City leaders and residents would like to see vacant stores revitalized, but many also want new businesses to fit in with a larger vision for a reinvigorated downtown. Work is under way on new retail businesses and apartments on the nearby 400 block of Main and at the vacant landmark Luckey Platt building.

Benjamin Schaffer, a White Plains architect hired by Khatib, said the project would have made the Main Street business district more diverse.

''It's that mix that makes an area exciting to be in,'' Schaffer said.

One city resident said she would have liked to see the billiard parlor open, noting a glut of empty storefronts downtown.

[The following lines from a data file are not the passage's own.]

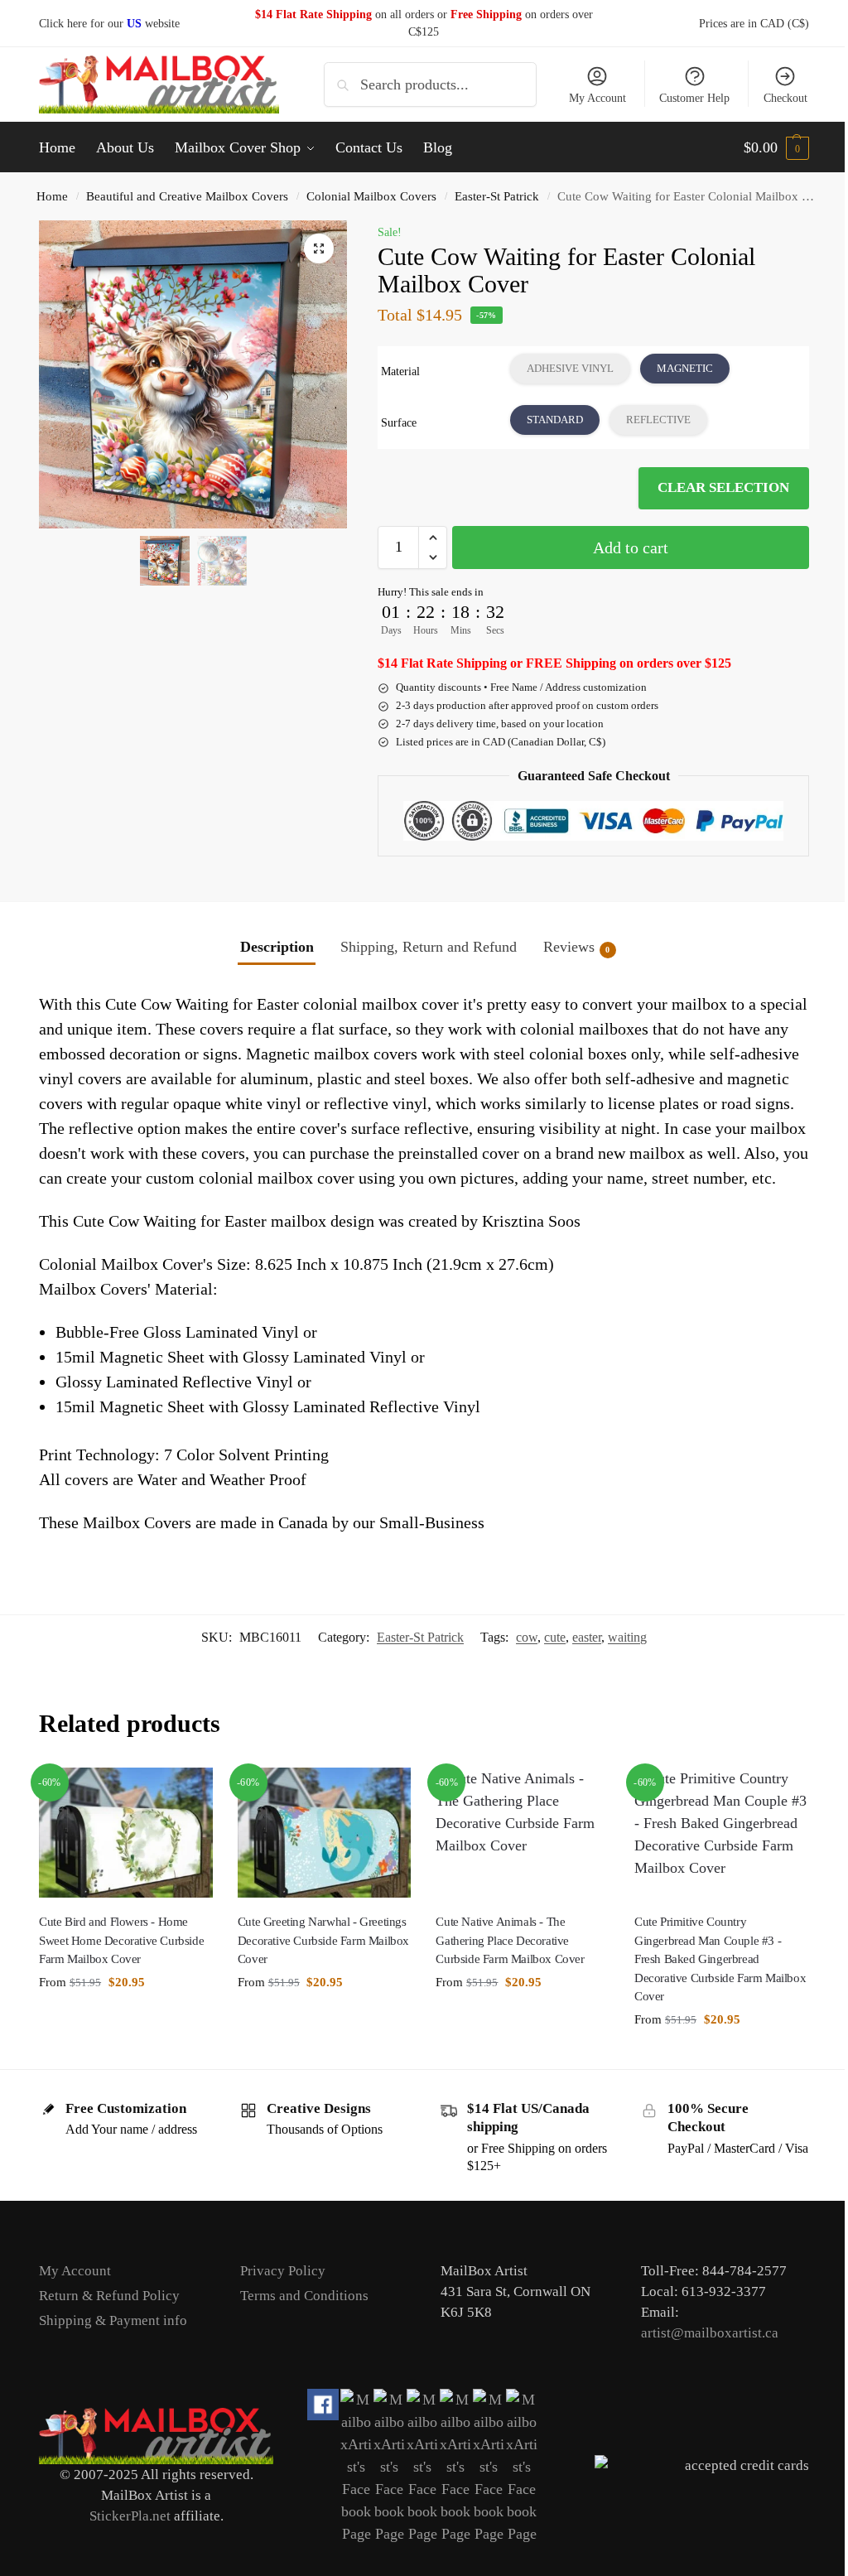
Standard (547, 419)
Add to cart (621, 547)
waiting (614, 1662)
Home (52, 196)
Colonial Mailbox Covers (371, 196)
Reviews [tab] (570, 946)
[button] (764, 147)
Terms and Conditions (301, 2324)
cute (542, 1662)
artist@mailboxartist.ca (700, 2362)
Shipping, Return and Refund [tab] (422, 946)
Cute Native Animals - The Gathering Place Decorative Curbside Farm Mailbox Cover (504, 1963)
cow (514, 1662)
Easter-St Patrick (497, 196)
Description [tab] (270, 946)
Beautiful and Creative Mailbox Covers (187, 196)
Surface (394, 423)
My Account (585, 98)
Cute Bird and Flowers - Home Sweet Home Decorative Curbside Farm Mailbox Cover (121, 1963)
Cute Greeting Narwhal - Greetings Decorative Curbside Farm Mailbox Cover (318, 1963)
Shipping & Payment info (113, 2349)
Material (395, 371)
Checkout (773, 98)
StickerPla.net (127, 2544)
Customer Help (682, 98)
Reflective (651, 419)
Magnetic (677, 368)
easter (574, 1662)
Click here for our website (109, 23)
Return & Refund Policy (109, 2324)
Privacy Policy (279, 2300)
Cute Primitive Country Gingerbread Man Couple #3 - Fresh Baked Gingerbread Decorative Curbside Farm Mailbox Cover (698, 1988)
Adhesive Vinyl (562, 368)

''It brings something into the city,'' Lydia Cotter said. ''There are a lot of places that are just sitting there.''

Councilman John Lawrence, D-2nd Ward, who represents the area where the pool hall was proposed, said he would prefer to see a storefront with retail or financial services on the site.

''That type of use would be more appropriate elsewhere,'' Lawrence said of the billiard hall.

Schaffer said Khatib considered a retail use, but was discouraged by the number of empty storefronts and failed retail businesses nearby.

Khatib and Schaffer said they have no plans to come back with a new proposal for the vacant site.